Copelia seperti baru tersadar dan melepaskan diri dari pelukanku, dia bangkit dari tempat tidur dan merapikan gaun malam cantiknya yang berwarna ungu. Dia berjalan pelan mematikan lilin satu persatu, dan menyalakan lampu.
Aku melihat wajahnya terang dan jelas sekarang, berdiri kaku seperti manekin kebingungan.
Aku menghampirinya dan mencoba meyakinkan.
“Copelia…sayang?” aku memeluknya, mencoba memulai lagi dari awal dan lagi-lagi dia melepaskan diri.
“Maaf…Enzo…aku nggak bisa !”
Aku kecewa dan …seandainya aku bisa memaksa, disaat seperti ini, ternyata cewek seperti Aimee lebih menyenangkan.
“Harusnya aku nggak berada di sini, sekarang seperti ini” dia seperti menyesal, lalu duduk begitu saja, di lantai kamar tidurku yang dialasi karpet bulu berwarna gelap, dia membenamkan wajahnya, dia menangis.
“Copelia…maafkan aku” aku tak tau harus mengatakan apa.
“Sorry…aku harus pergi” wajahnya tampak bimbang dan kebingungan, dia berdiri tiba-tiba, dan siap melangkah, tapi langkahnya terhenti saat gaun panjang indahnya tersangkut pada sesuatu, boneka prajurit kecil; Nutcracker, boneka yang pernah kuambil begitu saja dari locker miliknya yang terbuka.
Dia mengambil boneka itu, meneliti dan melihat dengan seksama di bagian kaki, aku tau ada tanda di sana, entah CP atau GP, sebuah inisial di kaki sang boneka, dan antara percaya dan tak percaya dia menatapku, sambil menggelengkan kepala dan meneteskan air mata.

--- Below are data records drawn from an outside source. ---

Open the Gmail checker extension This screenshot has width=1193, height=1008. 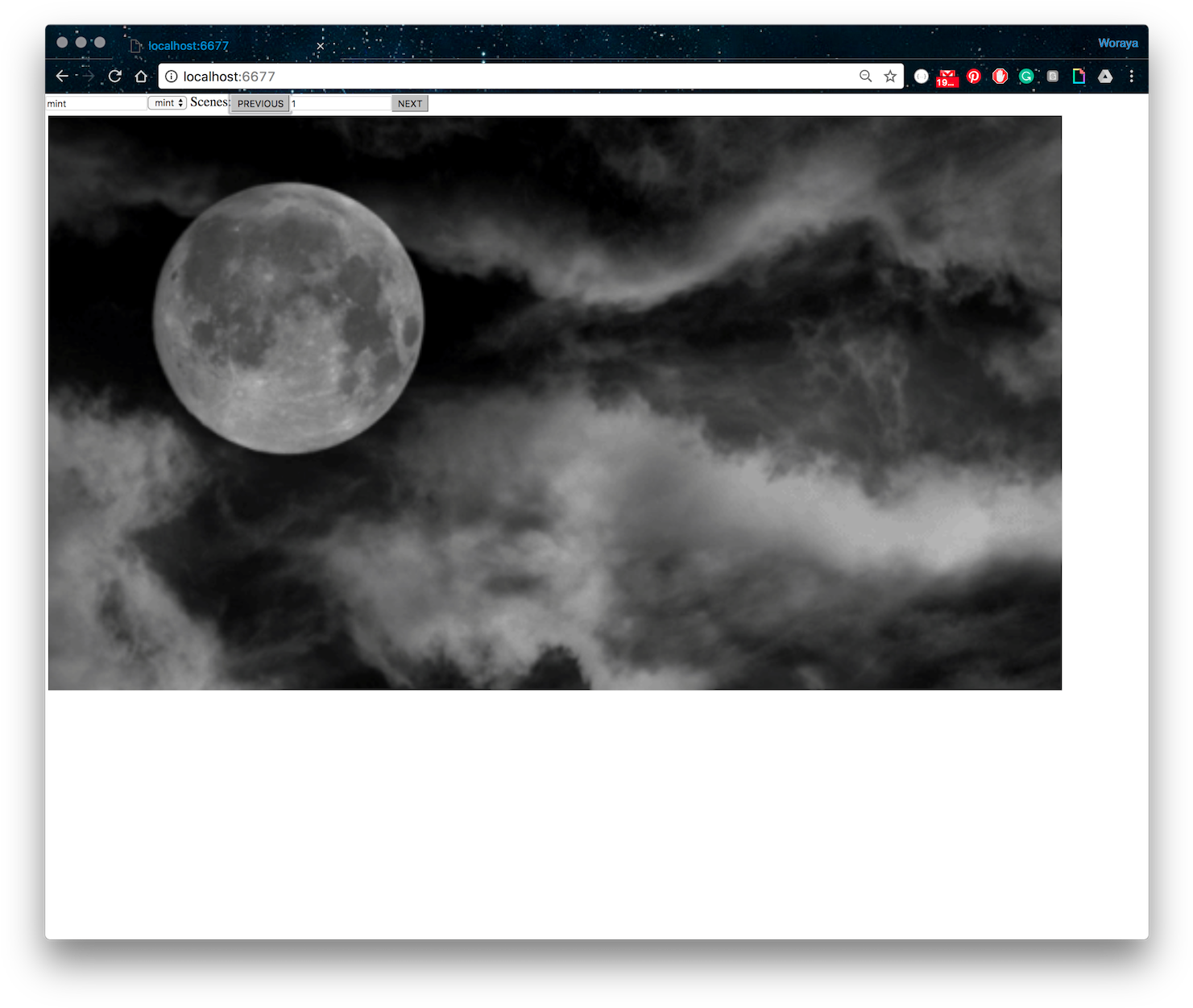point(947,77)
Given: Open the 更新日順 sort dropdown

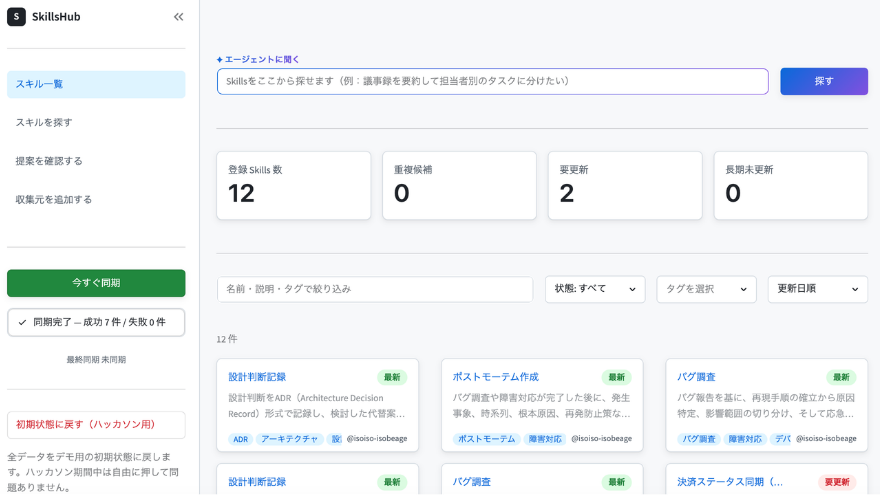Looking at the screenshot, I should pos(818,289).
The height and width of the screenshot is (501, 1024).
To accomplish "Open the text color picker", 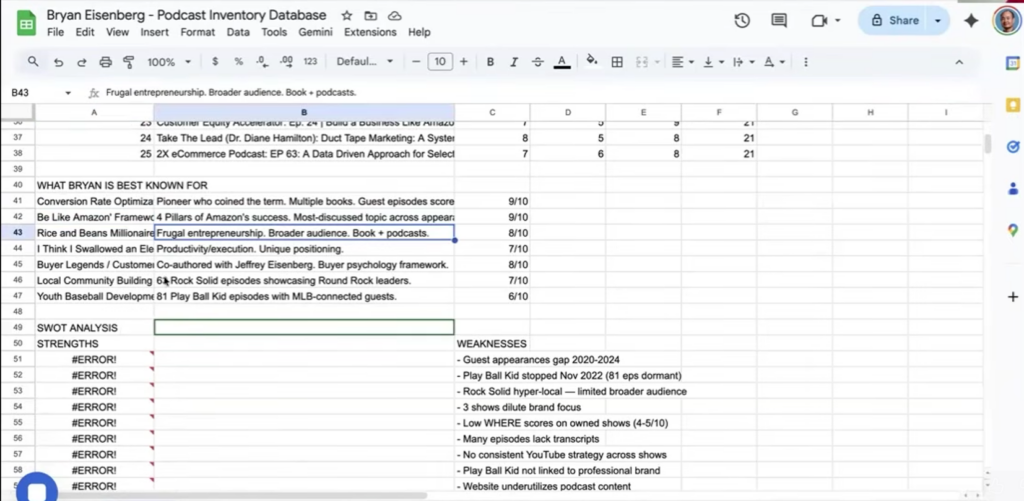I will pos(562,62).
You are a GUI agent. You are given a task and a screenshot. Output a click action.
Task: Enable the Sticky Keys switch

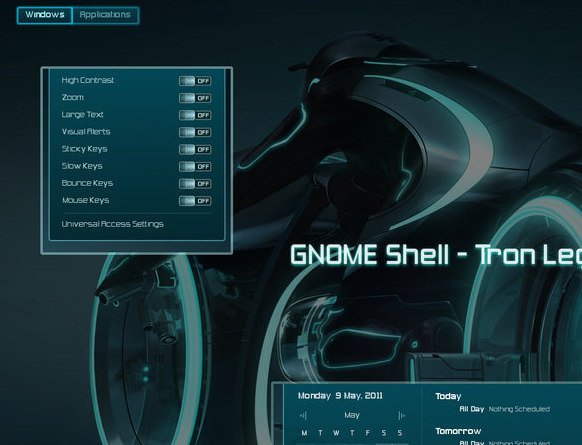click(195, 149)
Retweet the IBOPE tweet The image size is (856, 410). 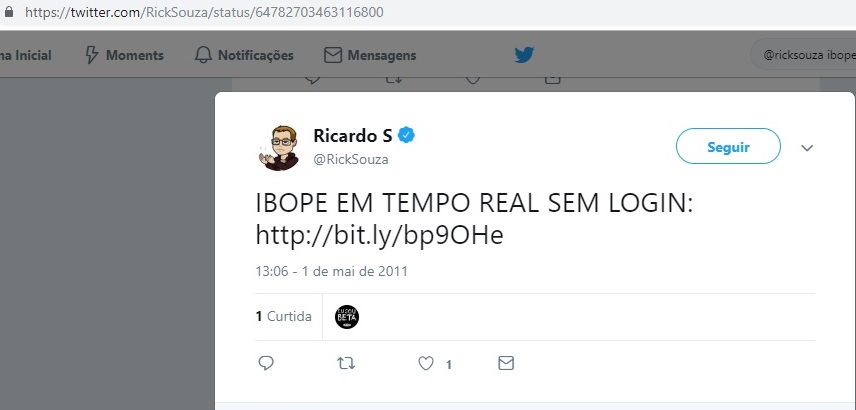(346, 363)
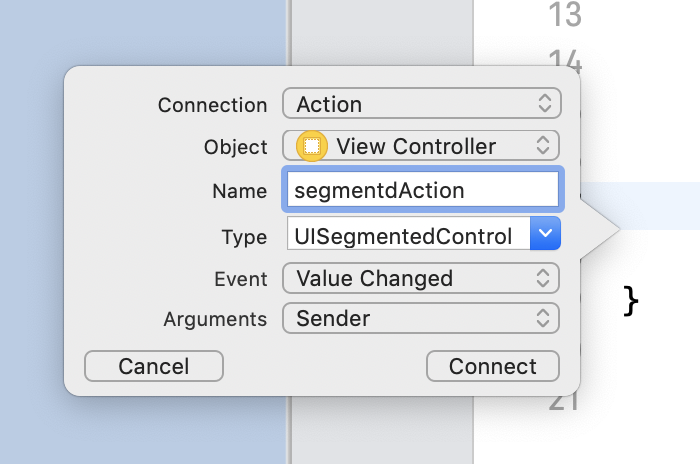Click the Type label text
The image size is (700, 464).
pyautogui.click(x=244, y=237)
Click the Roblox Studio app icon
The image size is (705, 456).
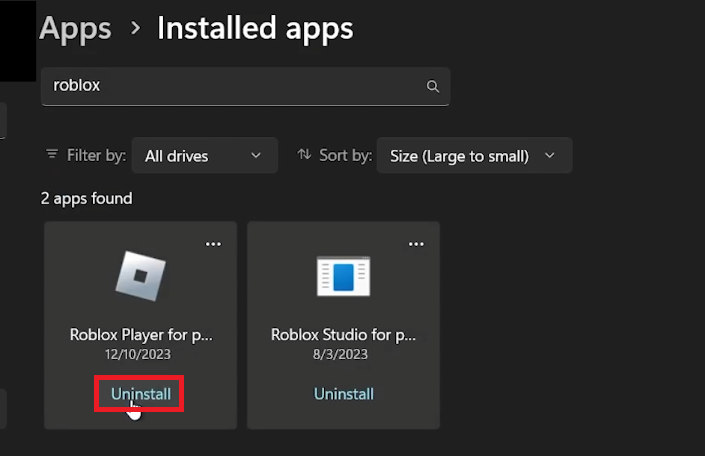click(343, 275)
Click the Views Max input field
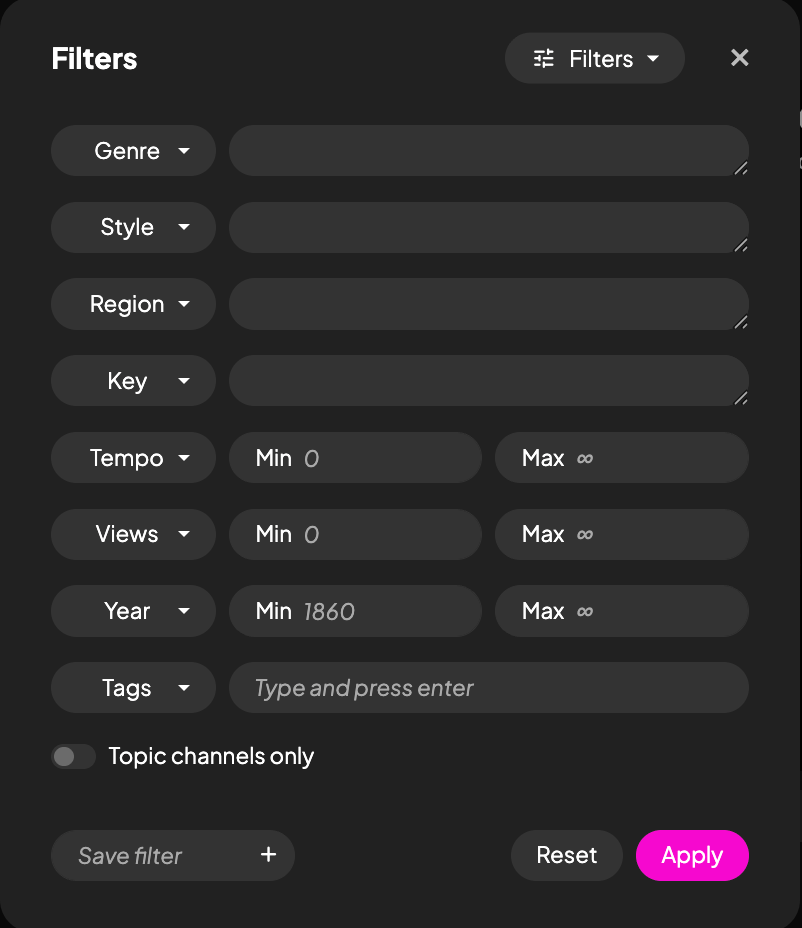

Dengan tubuh bergetar dan tangisan yang tak tertahankan, dia membuka sebuah surat kecil yang terselip di antara tangan sang boneka, tulisan tangan seseorang…aku tau keadaannya sudah tak bisa dikendalikan tanganku.
Kukembalikan Nutcraker-mu, dia yang akan menjagamu sekarang
Aku tidak pergi, hanya tak bisa lagi bersamamu.
Tak terbayangkan rasanya saat aku jatuh cinta dan harus melupakan cinta disaat yang nyaris sama.
-R-
Copelia menangis dan matanya kini tak hanya memerah karena air mata, tapi karena kemarahan.
“Enzo, please bilang…darimana kamu dapatkan boneka ini?” Ada ketakutan dan rasa tak percaya di wajahnya.
Aku tak bisa mengelak dan hanya mampu mengatakan apa yang harus kukatakan, sebuah kejujuran.
“Seseorang, cowok, tak kulihat wajahnya tapi kamu mengenalnya, meninggalkan boneka ini di sana, di locker milikmu, sudah lama…jauh hari bahkan sebelum kita berkenalan”
Copelia menggelengkan kepalanya seakan tak percaya, lalu pergi begitu saja, membawa serta bonekanya dan meninggalkan aku yang terluka.